Liberty didn’t know what to say. “Is she there, Mother?” she finally asked.
“I was wondering, Liberty, do you still have that lazy Susan I sent one year on your birthday, the one with the little dishes?”
“I can’t remember receiving that.”
“Well, I’d like it back, dear.”
“Have you seen Brouilly? Did she really call?”
“Brouilly?” her mother said. “Oh, I’m afraid I have a little confession to make, dear. I named you both Liberty. I suppose that’s not done much, but I did it. Yes, she was over here. She just left, but she’ll be back. Goodness, she turned out well. A beautiful girl, she makes me very proud. Liberty, I’ve been going through some of your things. Gracious, dear, what a lot of junk! I’ve thrown away big bags of it. Big bags. All those tests you used to take in school. The questions you answered, Liberty, honestly. Listen to this. ‘Mr. Jones and Mrs. Jones both have the ability to roll their tongues. They have a daughter, Marie, who can’t roll her tongue. Mr. Smith has the ability to roll his tongue. Mrs. Smith does not. They have a son, John, who does have the ability to roll his tongue. Mr. Jones and Mrs. Smith die.’ ” She paused. “Really, Liberty, I find this type of thing quite shocking, I find this hard to believe. ‘Mrs. Jones and Mr. Smith get married and have a son who does not have the ability to roll his tongue …’ ”
Liberty heard the sound of crumpling paper.
“This is what I’m faced with,” her mother said, “disposing of this kind of thing.”
“It was probably a question about genotypes, Mother. You were supposed to list them or something.”
“You did, you did,” her mother said impatiently. “There’s something sick about that question, Liberty. I don’t want to remember you that way.”
“How do you want to remember me, Mother?”

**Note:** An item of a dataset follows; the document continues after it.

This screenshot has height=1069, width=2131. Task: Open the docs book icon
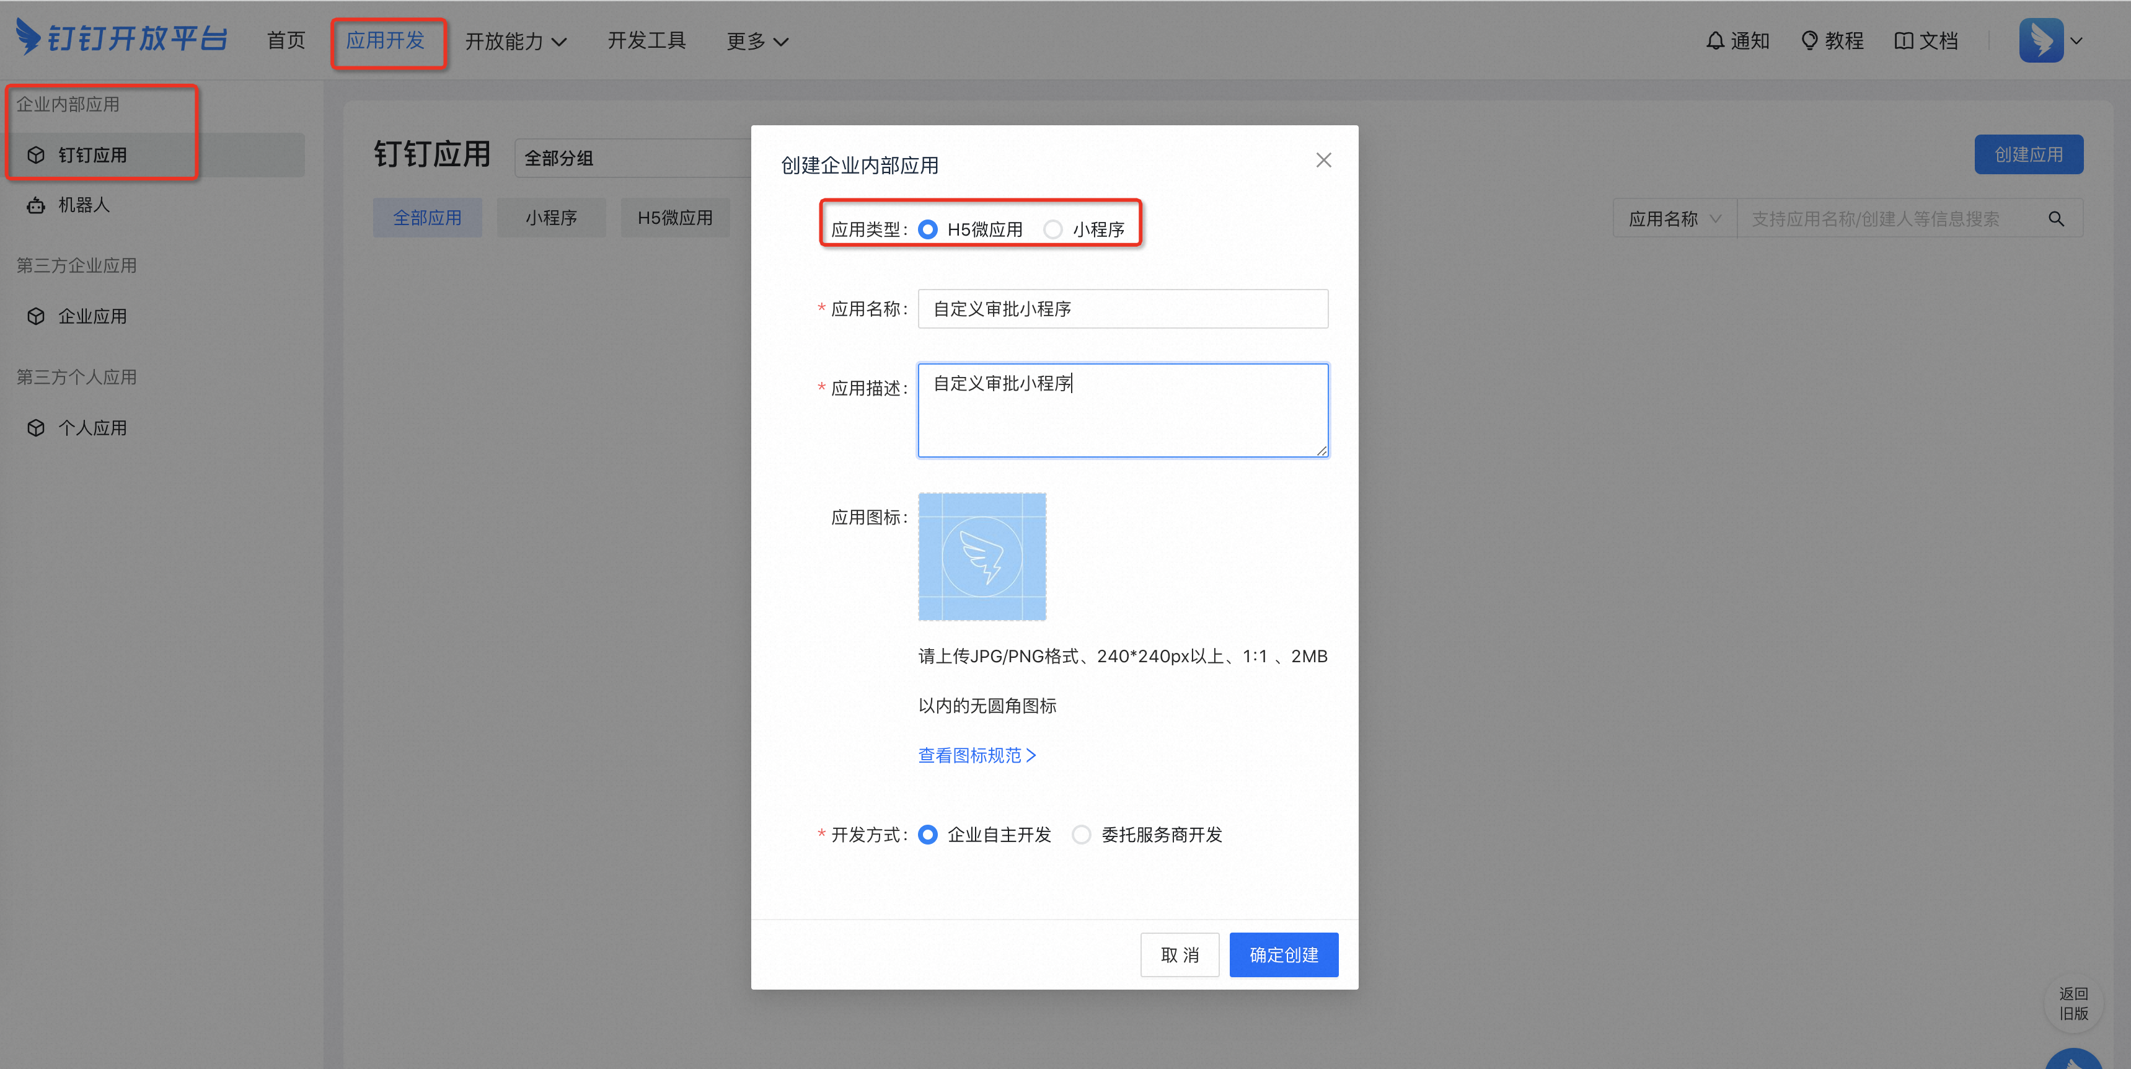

“Oh, I don’t know,” she said sulkily. “I suppose as a little tiny baby with all your life before you. You were so helpless as a little tiny baby. You were just the dearest, simplest thing. If I gave you beets, your poopie would come out red, if I gave you string beans, your poopie would come out green … And then one day you weren’t a baby anymore. It happened just like that!”
More paper was crushed. It sounded like flames crackling, quite close, coming closer still.
“Do you know how many children your sister has? Four! She has four, two girls and two boys. That’s enough, I told her. More than that, you get mixed-up. And it’s more than likely that one of them will turn out funny. One of them already is a little strange, I think.”
“Where did sister go, Mother?”
“Oh, she’ll be right back. She went with Daddy. The children are playing in the pecan grove. I can see them from here.”
“It’s nighttime.”
“You’re so literal, Liberty. I’m quite aware it’s nighttime. But we have big lights strung in the trees, dear, to discourage thieves. The lights are there to let them know we know what they’re up to. There have always been lights in the pecan grove. I didn’t think this up yesterday. Honey,” she said, “aren’t you happy for me?”